The trouble was—what if his Bloodline, the distant ancestor Bloodline to the Heilong’s, was too far removed to be a valid key? He hummed, strolling up to the door to the furnaces, scratching at his chin and squinting down the inscriptions on the door.

Then he noticed them, but only because he was looking for them. Lines of qi, thin and gold like strands of blonde hair, snaking through the air in long, bowed-out arcs. They attached at the other end to that hulking, gorgeous machinery of violence: the rope-javelin, fitted nicely with those two huge Bloodline relics. His eyes flashed.

So they are keyed to the Serpent’s Bloodline. Dorian strode up to the indent, squinted at it again, shrugged, and jerked his thumb in.

For one heart-stopping second, nothing happened. And in that second he fully expected some comically large anvil to drop out of the sky and squash him flat.

But then the door clank-clanked open, slow as all huge things do, and he was in.

The Heilong vaults, all to himself? Sometimes things really are this easy. He rubbed his hands, licked his lips, and strode on in.

***

Ten minutes later, he came to the realization that things were not, in fact, that easy.

He growled at the prizes in those steel-wrought cases—so pretty, so mighty, so untouchable. As it turned out, these cases weren’t to be opened via a Bloodline. No. Each needed an artifact with a very specific and very untraceable key signature.

Which meant they may as well have been buried a thousand li underground, for all he cared. There would be no nabbing happening here. He groaned. And all of the things had alarm arrays wrapped around them too, so they’d know the instant an object was missing. Even if he got into a case—which, given the time frame and the resources at his disposal, was a fever dream—he still had to contend with six other lines of defense.

He swore under his breath as he strolled. Forget everything else. What about that ring? That oh-so-delectable relic?

Now this, thank Fortune, was in no locked-up case. The Heilongs, in all their hubris, had it smack-dab at the end of the hall, fully, proudly displayed on the pedestal, with only a partition of glass to guard it.

But even as Dorian strolled up to it, he knew it wouldn’t be so simple. That pedestal was crawling with qi-lines winding in a thousand directions, and they converged at its center—right where the ring lay.

Dorian peered over the marble top at it, squinting.

A pressure plate which did who-knew-what if the ring was removed. And the ring itself was tied up in so many qi-lines that to move it was to trigger undoubtedly a half-dozen alarms. If Dorian were designing the vault, he’d also have it spontaneously lockdown, trapping the thief within.

A slow, devious grin was sliding onto Dorian’s face. Now this was a much more tractable challenge indeed. These defenses he could deal with. There were ways of disentangling qi-threads. There were ways of tricking pressure plates. The tricky thing, though, would be sneaking the damned thing out of here. And wouldn’t the Heilongs notice its absence?

They would—unless it was replaced by a very, very convincing fake.

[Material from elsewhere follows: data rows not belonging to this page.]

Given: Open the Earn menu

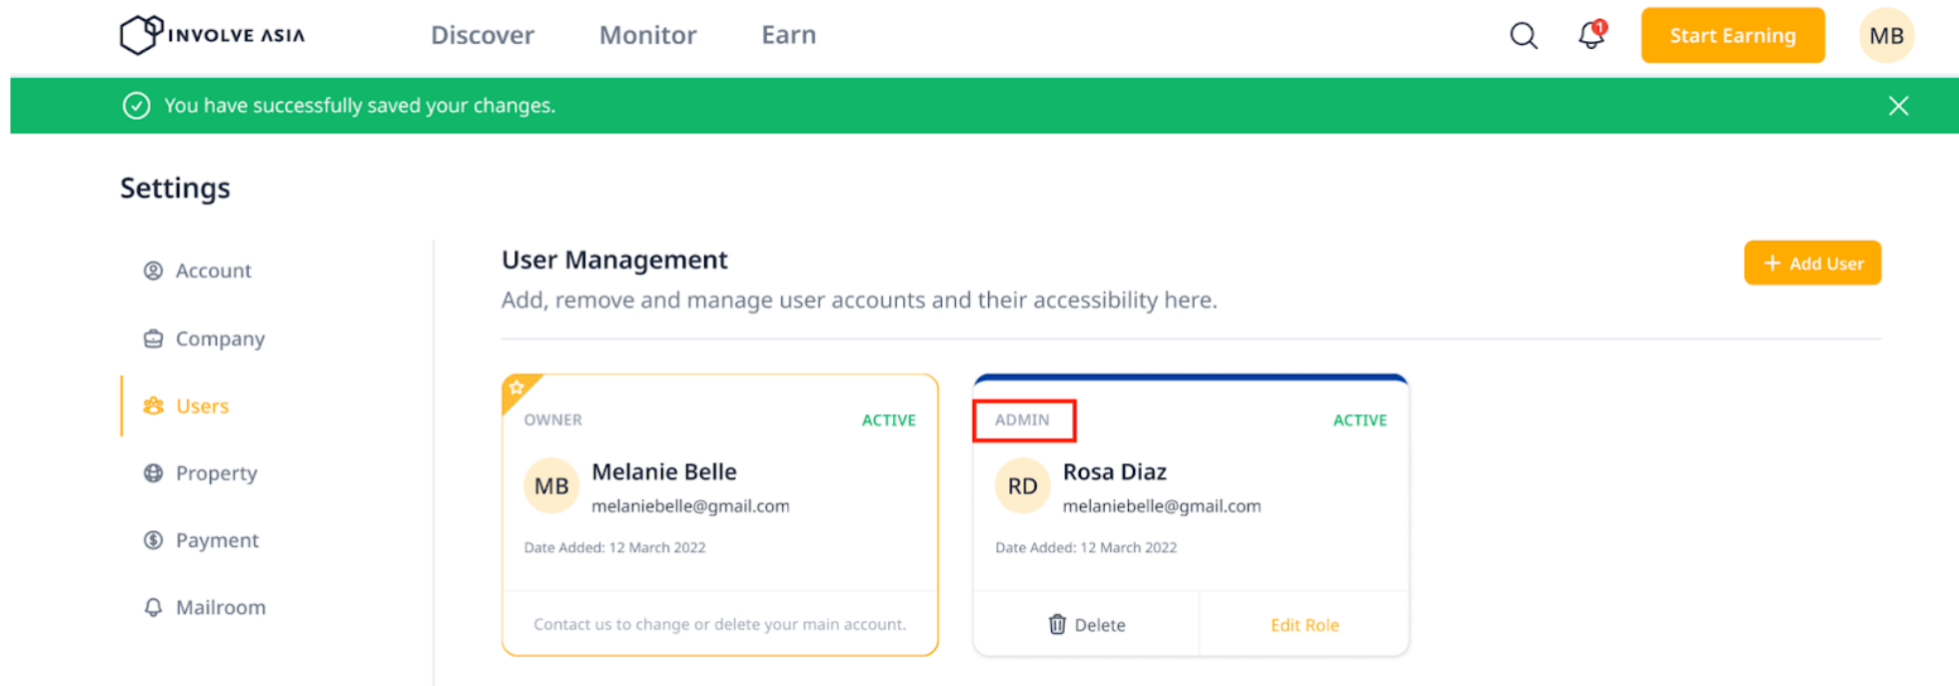Looking at the screenshot, I should 788,35.
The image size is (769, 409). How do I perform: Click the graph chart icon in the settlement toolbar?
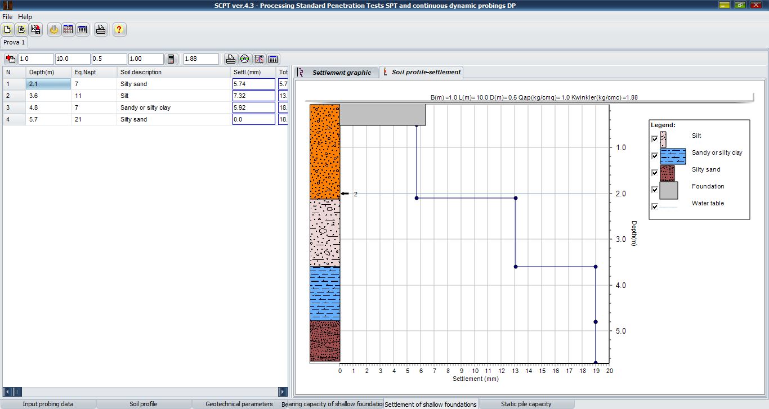click(x=259, y=59)
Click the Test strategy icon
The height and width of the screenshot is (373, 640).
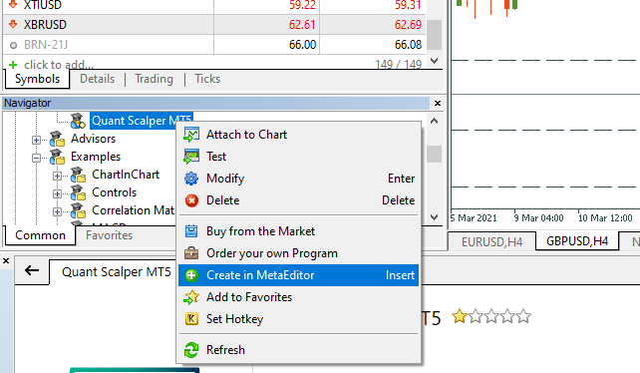(191, 157)
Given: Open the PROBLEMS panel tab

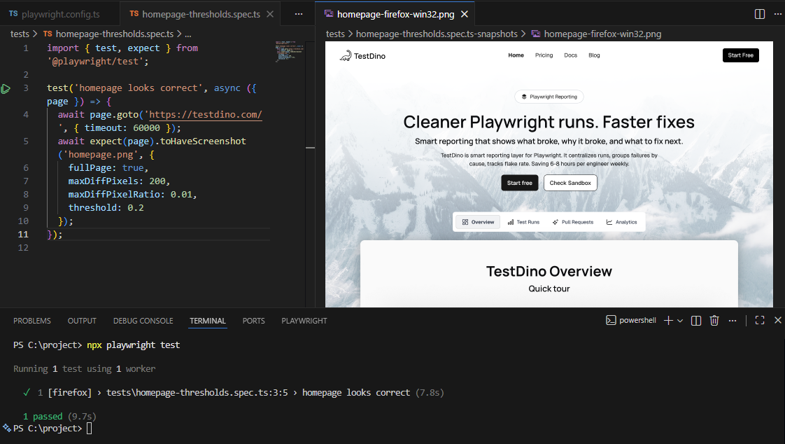Looking at the screenshot, I should 32,321.
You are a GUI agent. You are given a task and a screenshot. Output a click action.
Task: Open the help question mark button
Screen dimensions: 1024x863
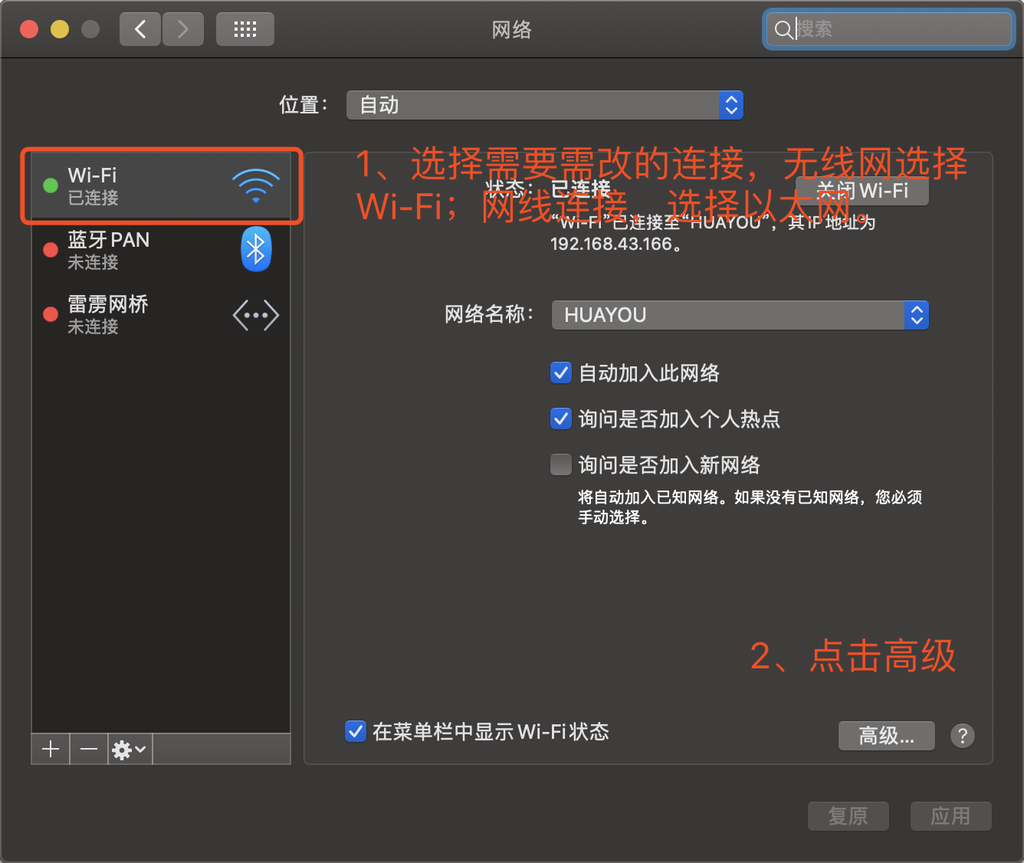click(x=963, y=736)
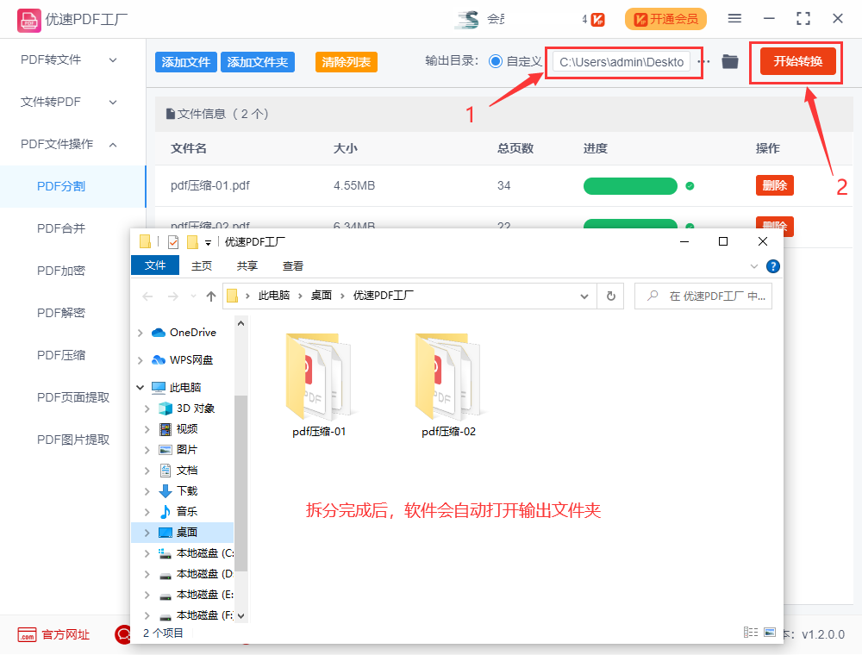Toggle large icons view in explorer status bar
The height and width of the screenshot is (655, 862).
tap(769, 632)
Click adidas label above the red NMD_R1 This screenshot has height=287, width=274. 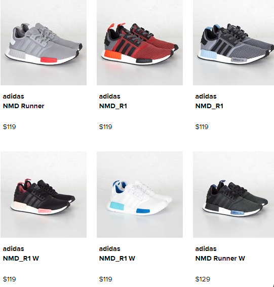pyautogui.click(x=110, y=97)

A plan sprung to mind. A shaky plan that might require more than a smidge of luck, perhaps, but a plan.

He could not let a chance at a Prime Bone slide. With another Prime Bone, he could forge himself a Spirit Weapon. But even more crucially, he now had a chance to bond with a Spirit Weapon during his ascension to Profound!

Just thinking about it made his inner goblin cackle with joy.

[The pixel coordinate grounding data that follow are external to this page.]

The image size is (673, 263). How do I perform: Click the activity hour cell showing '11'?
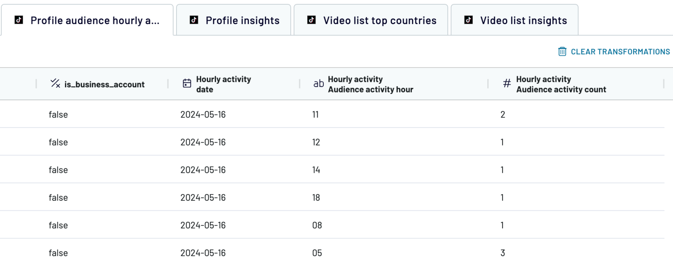[316, 114]
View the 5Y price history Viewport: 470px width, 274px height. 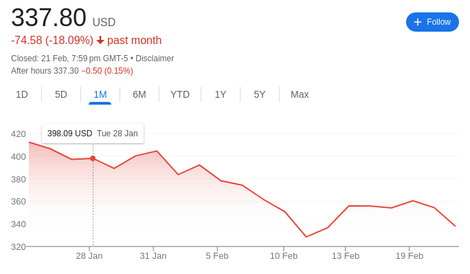tap(260, 94)
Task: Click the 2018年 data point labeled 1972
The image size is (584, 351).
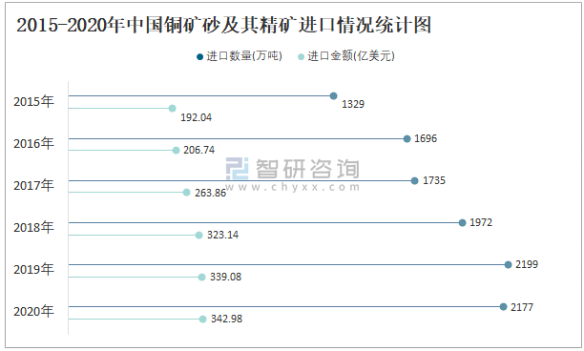Action: pos(462,222)
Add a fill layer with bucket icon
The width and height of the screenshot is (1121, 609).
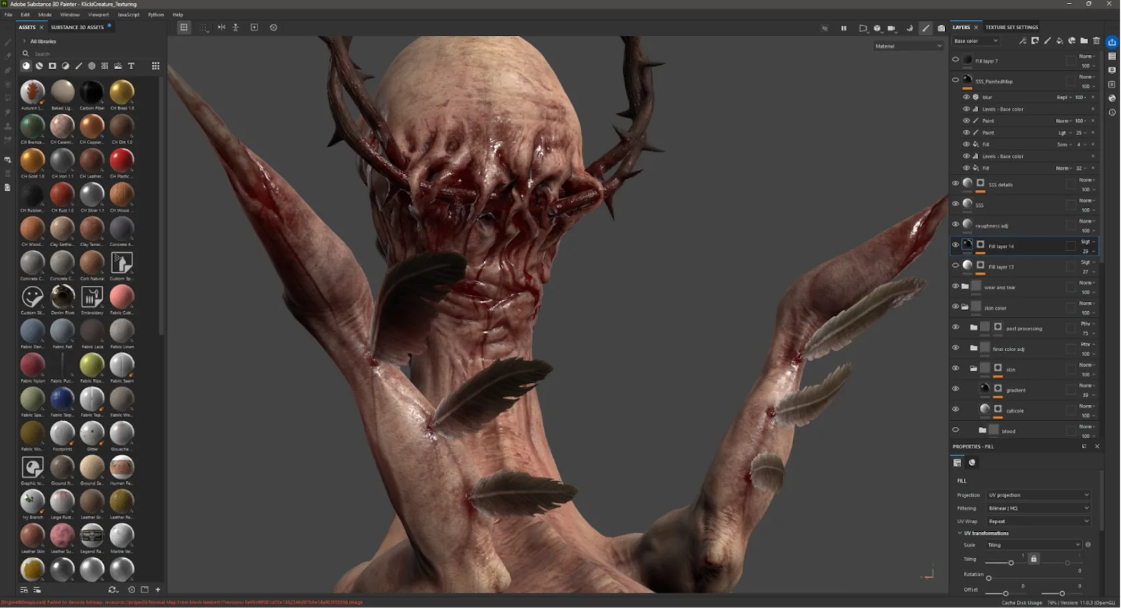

Dorian took in the ring, letting its grooves, its curves, its etchings, the slope of its girdle and shank all seep into his mind until it was solid, a fully-fleshed vision, a blueprint of cognition. Then he squinted at the pearl, that droplet of swampy essence, and did the same. Within a minute he’d memorized its shape.

He tapped his chin. Five hours before Tan returns. Then his mind turned to the forges.

It was time to put his artificing skills to good use!